Les films de Jacques Demy survivent grâce aux DVD et aux re-sorties (c'est comme cela qu'on dit je crois). J'ai vu la Baie des Anges récemment (j'étais trop jeune en 1962 pour aller le voir au cinéma) et j'ai été séduite par sa fraicheur encore intacte. Nous sommes habitués aux plans brefs, au montage alerte mais celui-ci est si bien équilibré qu'il demeure un classique. Avec les touches caractéristiques du cinéma de Jacques Demy que sont la mélancolie et le lyrisme.
Le noir et blanc est très esthétique. Il confère un certain coté dramatique et voire même mythologique. On songe à Orphée descendant aux enfers en espérant sauver Eurydice.
Jeanne Moreau y est sublime, en blonde platine. On la croirait soeur jumelle de Marilyn, évoquant aussi incroyablement que cela puisse paraitre, le profil de la chanteuse Jenifer ...
Claude Mann lui donne la réplique avec talent. Je ne le connaissais pas.
Jacques Demy s'est attaqué à la passion, en l'occurrence ici celle du jeu, en démontrant que lorsqu'on est "mordu
" rien ne peut nous faire décrocher. L'époux comme le père menacent mais rien n'y fait.Savoir (parvenir) à s'arrêter, le jeune homme y parvient malgré tout au début. Mais c'est pour mieux replonger, sans doute parce qu'il est illusoire de croire qu'on a la maitrise de sa vie parce qu'on a réussi à suspendre rien qu'un moment.On remarque deux stratégies. Si l'on a beaucoup gagné on pourra décider de ne pas provoquer la chance et jouir tranquillement de sa richesse, s'en contenter peut-être. Y parviennent ceux qui ont la force de décider de la dernière fois, sans chercher à comprendre
Dans le cas inverse l'excuse (la bonne excuse) sera de prétendre n'avoir pas de chance au jeu ... chaque fois que la perte est forte. En général on recommencera plus tard, dès que l'on croira les vents redevenus favorables : çà m'a repris, avouera-t-on alors en imaginant une nouvelle martingale à partir de probabilités qui n'existent pas car il n'y a rien de numérique dans les jeux de hasard.

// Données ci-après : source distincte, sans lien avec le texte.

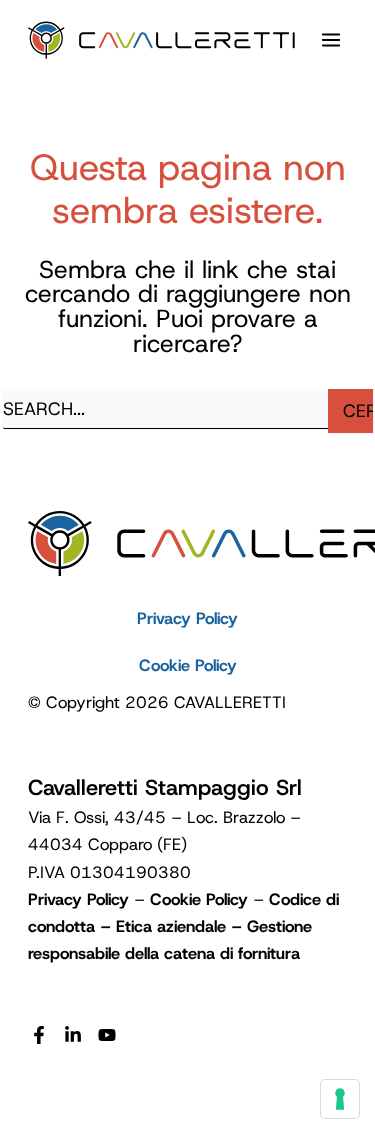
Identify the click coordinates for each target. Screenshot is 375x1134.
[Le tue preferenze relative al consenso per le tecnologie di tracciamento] (340, 1099)
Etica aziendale (171, 926)
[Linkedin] (73, 1037)
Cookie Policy (188, 665)
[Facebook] (39, 1037)
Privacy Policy (187, 618)
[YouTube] (107, 1037)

Jackie prétexte qu'il ne faut jamais laisser passer la chance, ce qui témoigne de son intoxication. Elle refuse de croire en la défaite, ne laissant jamais place au doute, prétextant aimer l'alternance entre luxe et pauvreté pour mieux justifier les périodes de vaches maigres. Or ce n'est que l'incertitude qui permet de décrocher.

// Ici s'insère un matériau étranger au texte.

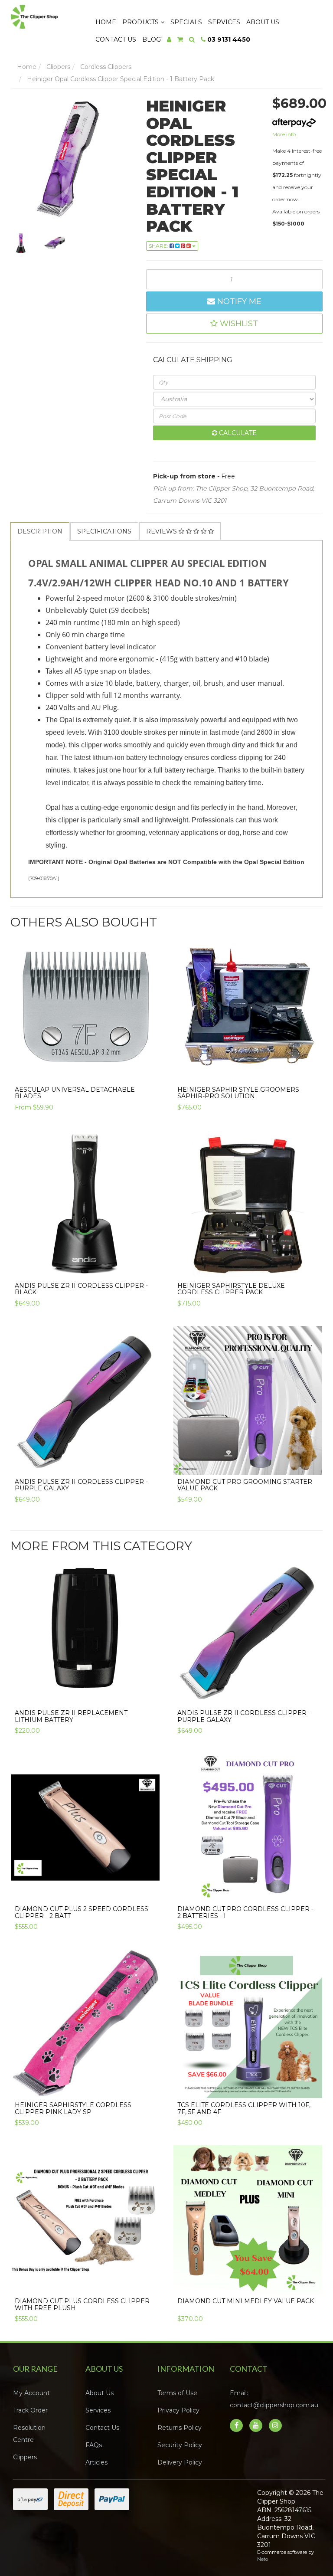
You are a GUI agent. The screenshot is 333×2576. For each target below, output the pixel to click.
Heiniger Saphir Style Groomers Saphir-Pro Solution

La baie des anges est aussi un film quasi ethnologique : on fume en public; on peut (encore) recevoir un mandat en cas d'urgence; on compte en milliers (de francs); les femmes portent, selon leur statut social, un fichu ou un chapeau, à la rigueur un bandeau. Et la crinière léonine de Jacquie est le porte-flambeau de sa volonté.
On estimera sa nature capricieuse ou fragile selon le niveau d'indulgence qu'on lui portera. A la regarder vouloir brutalement une glace et tout aussi soudainement la jeter on la sent capable d'agir pareillement avec Jean lorsqu'elle ne sera plus persuadée qu'il est son "fer à cheval" (son porte-bonheur). Et quand on le voit se mettre à fumer (lui aussi) on sait qu'il est contaminé.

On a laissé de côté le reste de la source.